:: EXERCISE OBJECTIVE ::
For every line in the records below that holds "width", make a copy.

:: AVAILABLE RECORDS ::
- - - - - - -

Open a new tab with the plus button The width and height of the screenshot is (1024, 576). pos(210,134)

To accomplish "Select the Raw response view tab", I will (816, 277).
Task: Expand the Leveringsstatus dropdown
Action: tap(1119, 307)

- - - - - - -

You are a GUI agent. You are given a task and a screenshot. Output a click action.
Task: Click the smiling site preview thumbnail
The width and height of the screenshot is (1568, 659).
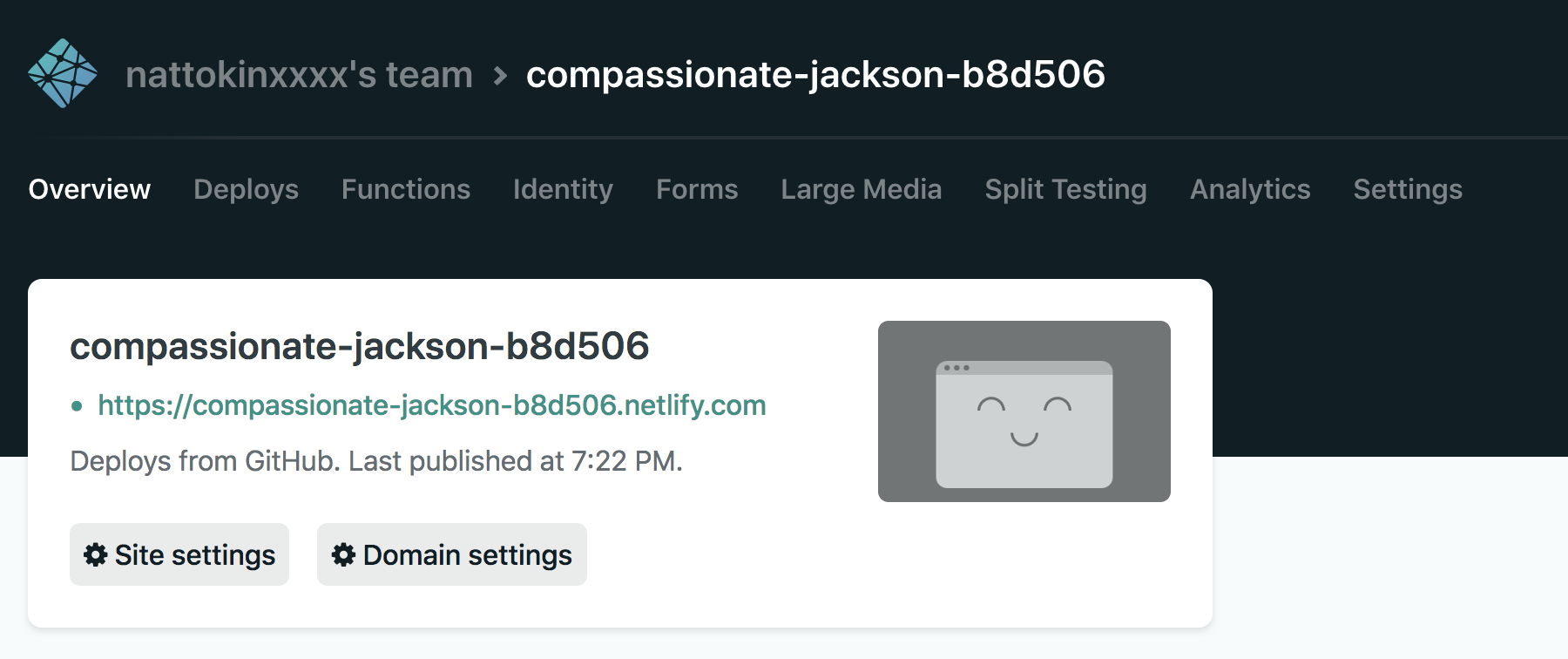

- - - - - - -

:: ANSWER TO THIS PROBLEM ::
Open a new tab with the plus button The width and height of the screenshot is (1024, 576). pos(210,134)
The width and height of the screenshot is (1568, 659).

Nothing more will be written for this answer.